Scintilla Project: The Size of Lies

Yes I have signed up for Scintilla ’13! I will try to get every one of them in, and hey I might even work a little Zombie Bunnies into the mix.

The prompts to choose from for today:

A: What’s the biggest lie you’ve ever told? Why? Would you tell the truth now, if you could?

B: Tell the story about something interesting (anything!) that happened to you, but tell it in the form of an instruction manual (Step 1, Step 2, Step 3….)

_______________

Sure there are ‘small’, ‘white’ lies, but can you really keep them that way?

I was in 8th grade and we had to fill out our High School application forms. I was zoned for school ‘A’, which had a well-earned rep as being a rough school, to which I had no intention of going. I wanted school ’B’ which my sister was currently attending- though it was assured she would have no real intentions of socializing with me, it had a good reputation (more on this soon!). Still, the guidance counselor convinced me to apply for school ‘C’, which had higher academic standards and a lower percent of acceptances, and I did so reluctantly. I told my best friend at the time that I had applied, and he was ecstatic – he had applied as well; he was following in the footsteps of HIS own sister. He already had the school jacket!
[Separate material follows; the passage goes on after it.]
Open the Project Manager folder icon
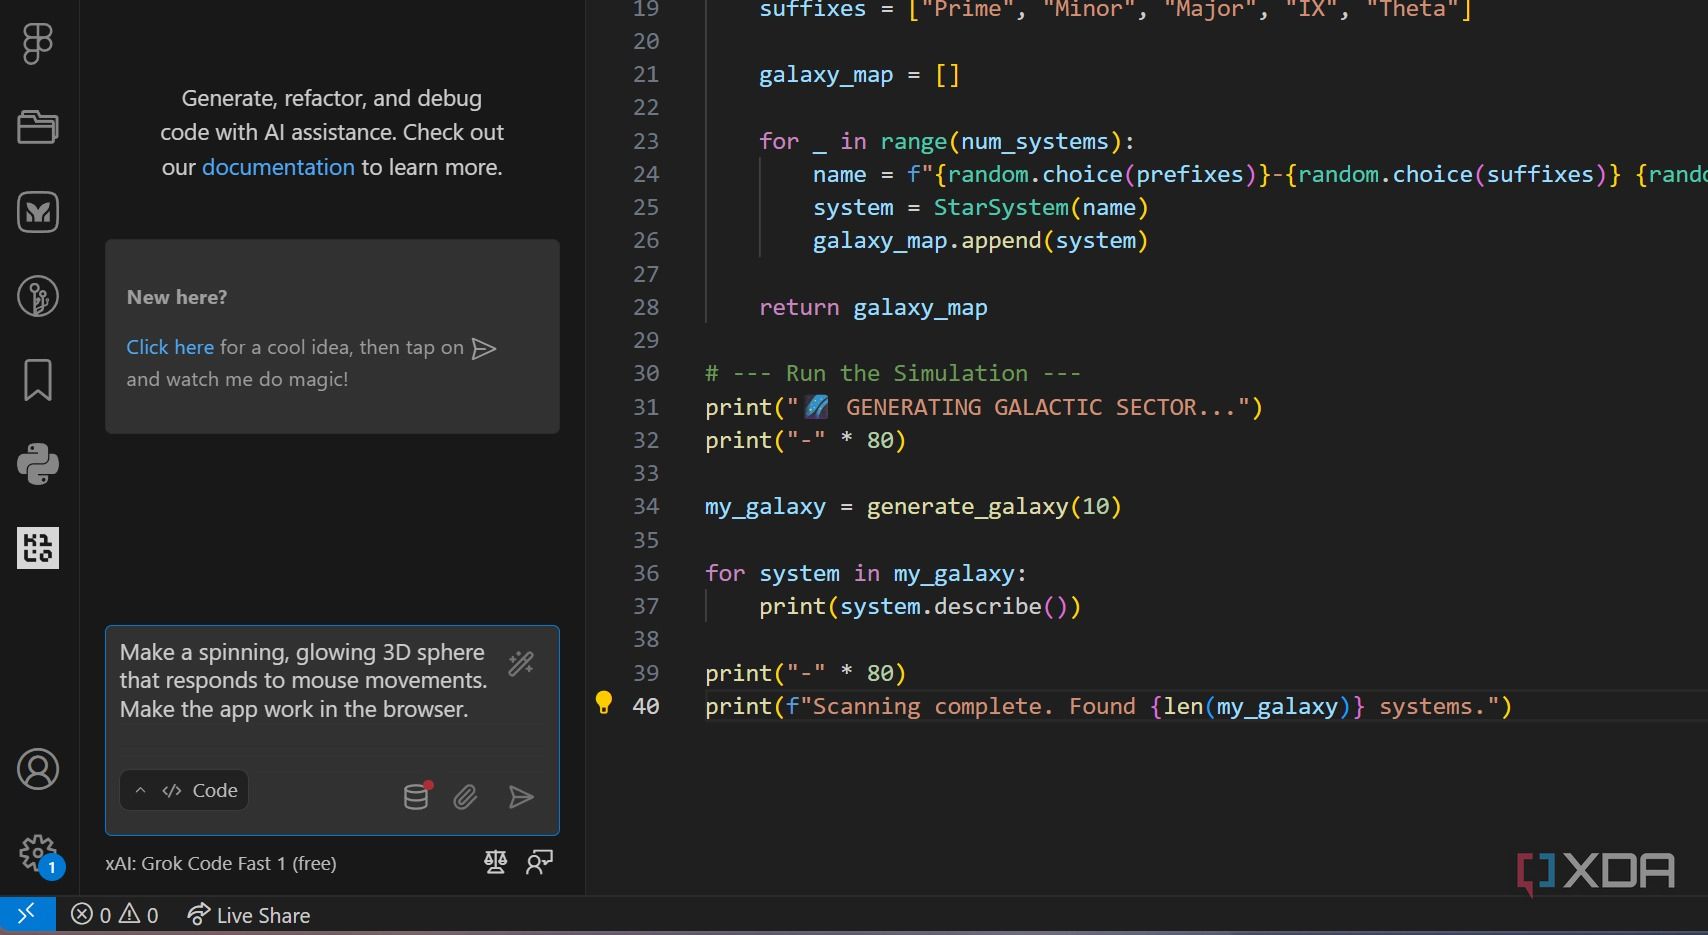1708x935 pixels. coord(38,128)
About a month or so later, we started getting the letters with the assigned schools. Yep, I got into school C. Only 9 applicants from our school got in. Regardless of this, I was committing myself to B. Knowing that everyone got their letters at the same time, I wondered what I would say in the almost certain chance he got in.

Sure enough, the next day when we met to walk to school, his excitement was the giveaway.
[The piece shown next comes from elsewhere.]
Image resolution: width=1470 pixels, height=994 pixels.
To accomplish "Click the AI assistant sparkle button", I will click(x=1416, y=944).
“I got my letter, I’m in! Did they take you too?!”

“Naw man, they didn’t.”

His jaw dropped, joy turning to frustration as he unleashed expletives and tirades about the unfairness of it all. Yeah I felt like crap. I assured him it was ok, since I had a good ‘fallback’ plan, but that didn’t work, of course.

I felt like a rift had opened up at that time. The summer came and went, we started our schools, stayed close and hung out some afternoons. From time to time though he would still mention how much the situation sucked. Would I eventually tell the truth? Time heals all wounds right?

In order: Yes, and Nope.

What made me finally confess that I had been accepted, late into that freshman year? Maybe I figured it was water under the bridge. When I did tell him though, the look of shock on his face was enough to prove me wrong. He shrugged it off somewhat, but the rest of that time we spent hanging out (very likely playing video games) was spent with the tension fogging up the place. By that summer he had started hanging out with other guys (not mutual friends at all) and our friendship faded. By the time high school ended we had no contact with each other at all.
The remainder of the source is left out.